Vite is fast becoming one of the most popular and widely adopted bundlers, and Vitest, the Vite-native test runner, is also quickly gaining adoption. It natively leverages the Vite dev server already configured for your project to run tests, and its Jest-compatible API makes it a drop-in replacement. With the increasingly common practice of prioritizing few but high-quality E2E (end-to-end) tests, Vitest also comes with a native Browser Mode for E2E (end-to-end) testing in combination with Playwright or WebDriverIO. This allows you to run all your tests on Vitest conveniently, but E2E testing also means you’re likely to face flaky tests.
End-to-end testing and flaky tests
End-to-end tests are incredibly valuable because they give a higher degree of confidence that the code or application under test is working correctly. Since they test the entire system and not snippets of it, it gives you confidence that the system, as seen by an end user, will function as expected.
The problem with end-to-end testing is that it’s more prone to flakiness. A “flaky test” means a test that returns a non-deterministic result, meaning that even when no code has changed, running a test multiple times returns different results. These flaky tests are more common in E2E tests, partially because they’re more complex.
Many studies [1] [2] have pointed to issues such as environment, networking, infrastructure, and asynchronous operations as common causes for flaky tests, all of which are more prevalent in complex tests such as E2E and integration tests. Other studies have found that larger tests, such as E2E or integration tests, in general, tend to be flakier [3].
If you’re writing tests with Vitest, especially if you’re writing integration or E2E tests, flaky tests will appear in your test suites sooner or later, even if you take precautions to avoid them [2].

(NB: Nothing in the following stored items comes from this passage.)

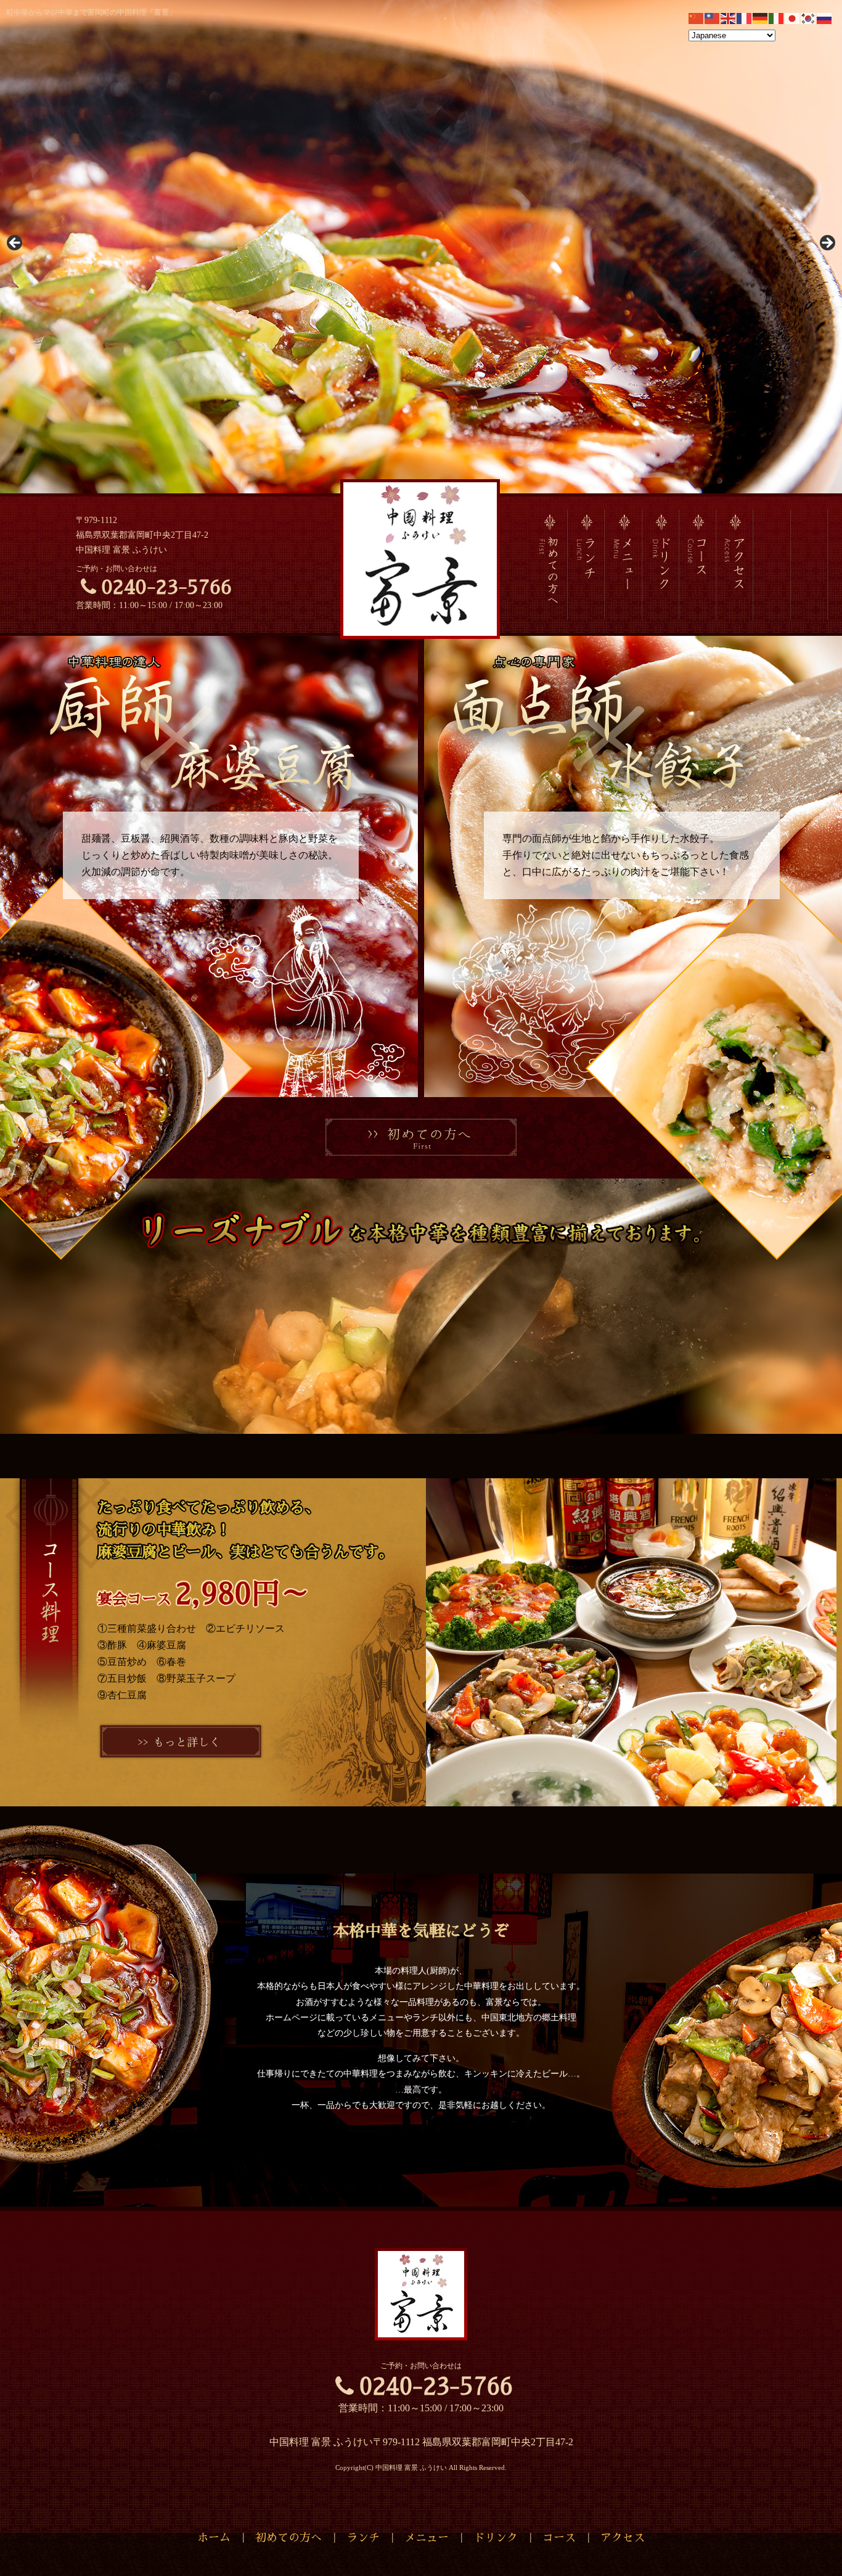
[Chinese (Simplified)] (697, 17)
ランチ (363, 2537)
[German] (761, 17)
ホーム (214, 2537)
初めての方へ (288, 2537)
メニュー (426, 2537)
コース (559, 2537)
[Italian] (777, 17)
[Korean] (809, 17)
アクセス (622, 2537)
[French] (745, 17)
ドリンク (495, 2537)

My tests are flaky, so what?
There’s good reason to be concerned about flaky tests. Flaky tests are rarely the result of bad test code alone. They could indicate flakiness in your infrastructure and production code. For many teams, this is the single biggest reason for investigating and fixing every flaky test. They’re not just an annoyance but could indicate underlying problems that can bubble up to end users.
You might also notice the impact of flaky tests on the reliability of your CI. You rely on CI as guardrails so you can ship code quickly without worrying about introducing regressions or breaking existing features. Flaky tests can both ruin your trust in CI results and seriously slow down your team. If your CI jobs fail 20% of the time, you have to choose between rerunning your tests or ignoring flaky failures, forcing you to choose between slowing your team down or poisoning your test culture.

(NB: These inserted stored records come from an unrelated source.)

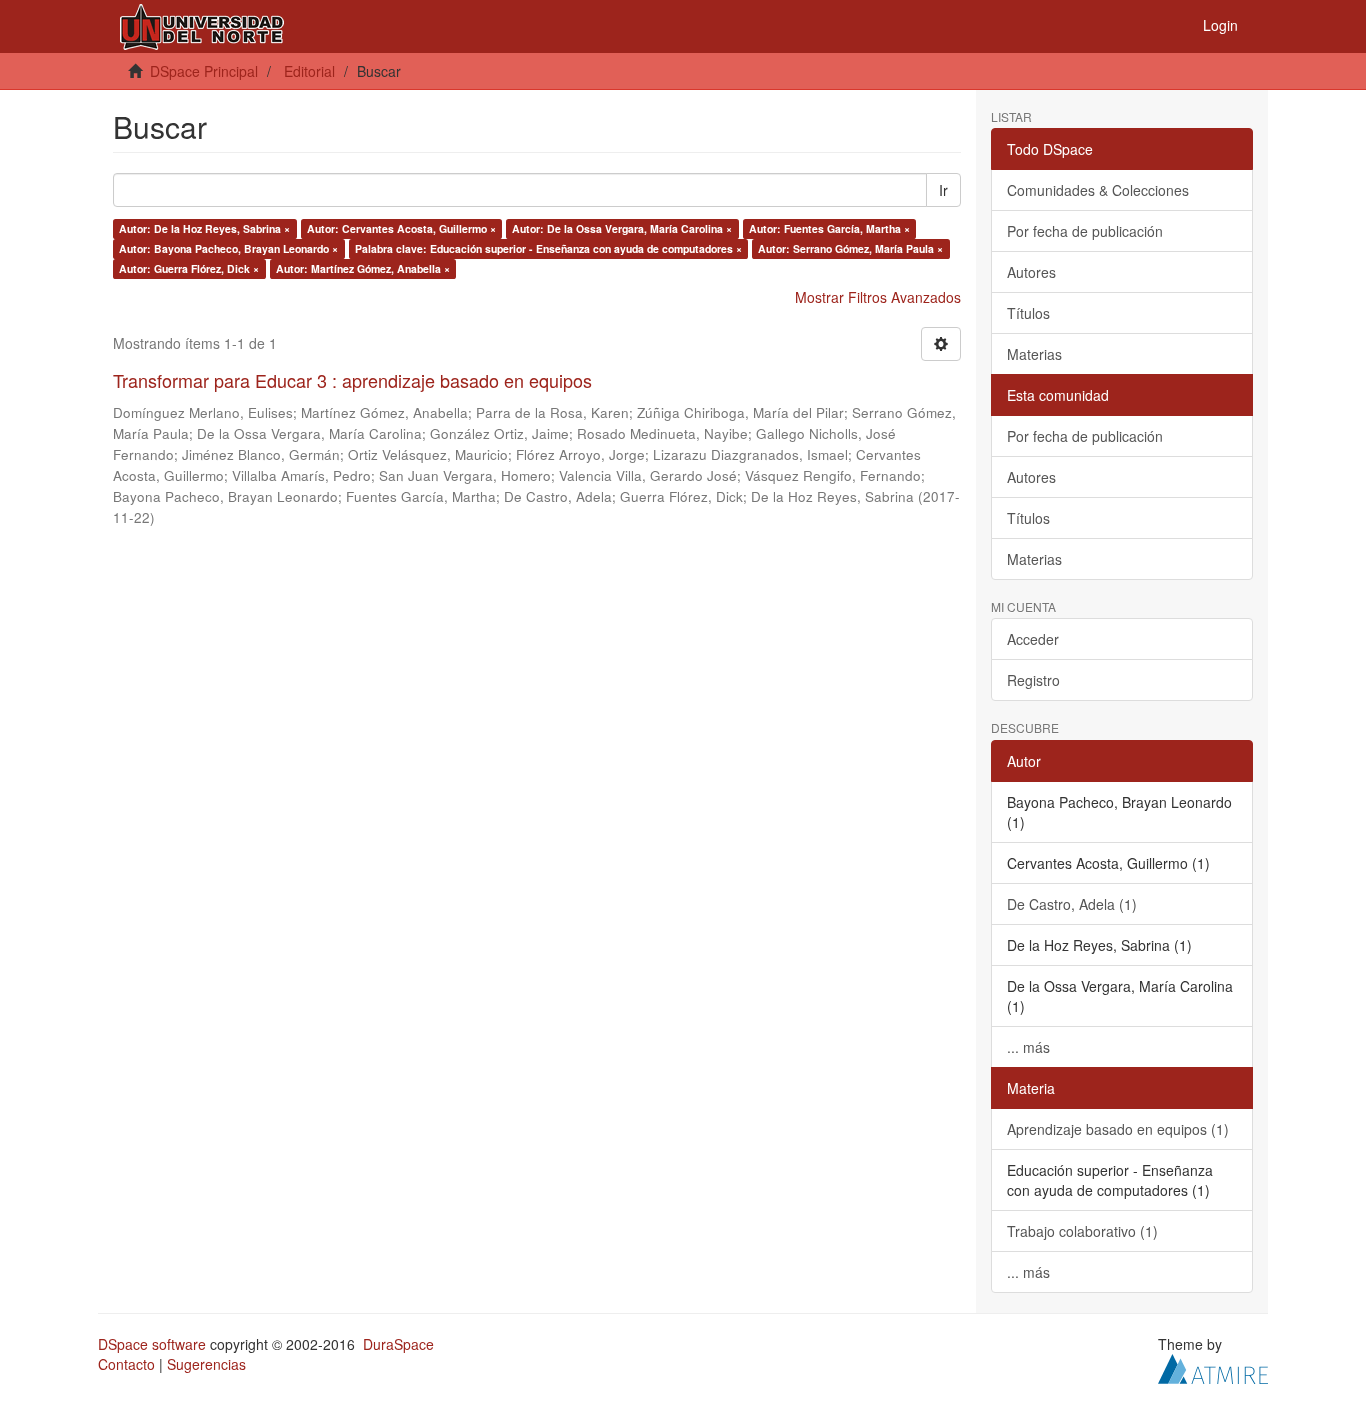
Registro (1033, 680)
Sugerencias (206, 1364)
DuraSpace (398, 1344)
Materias (1034, 354)
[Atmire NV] (1213, 1366)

Flaky tests are poison. You can have the best tests in the world, the most sophisticated testing that finds the craziest bugs no one would think of, but if developers can’t trust the results, they can’t trust the results 99% of the time, it doesn’t matter.
Dealing with flaky tests
Flaky tests are inevitable if you write E2E tests at scale [2]. Your software is complex, so you need some complex tests to provide confidence and validate your changes. If your tests are complex, you will have some flakiness in your tests. It’s a matter of economics; you can make your tests complex and reliable, but that will require many engineering hours that you may be unable to justify. Instead, you should focus on reducing the impact of flaky tests and tackle high-impact flaky tests efficiently.
To effectively reduce the impact of flaky tests, you should do the following:
Avoid flaky tests by learning common anti-patterns
Detect flaky tests with automated tools and communicate them to your team
Quarantine known flaky tests to mitigate their impact on the team
Fix high-impact flaky tests for the bang for your buck
Let’s walk through each of these steps in more detail.
Avoiding flaky tests in Vitest
Never rely on hard waits
Async and I/O bound operations are the single most common cause of flaky tests [1]. While handling async operations has become much easier since the introduction of Promises
and async/await
operations, you’re still likely to run into situations where they’re not enough to guarantee process completion.
The most common source of flakes in web UI testing is snapshot testing. Since they work by taking a snapshot of the UI rendered and comparing it to past “correct” snapshots, these are very sensitive to minor differences in what’s rendered. All it takes is for some data, animation, or image not to complete rendering for the test to become flaky.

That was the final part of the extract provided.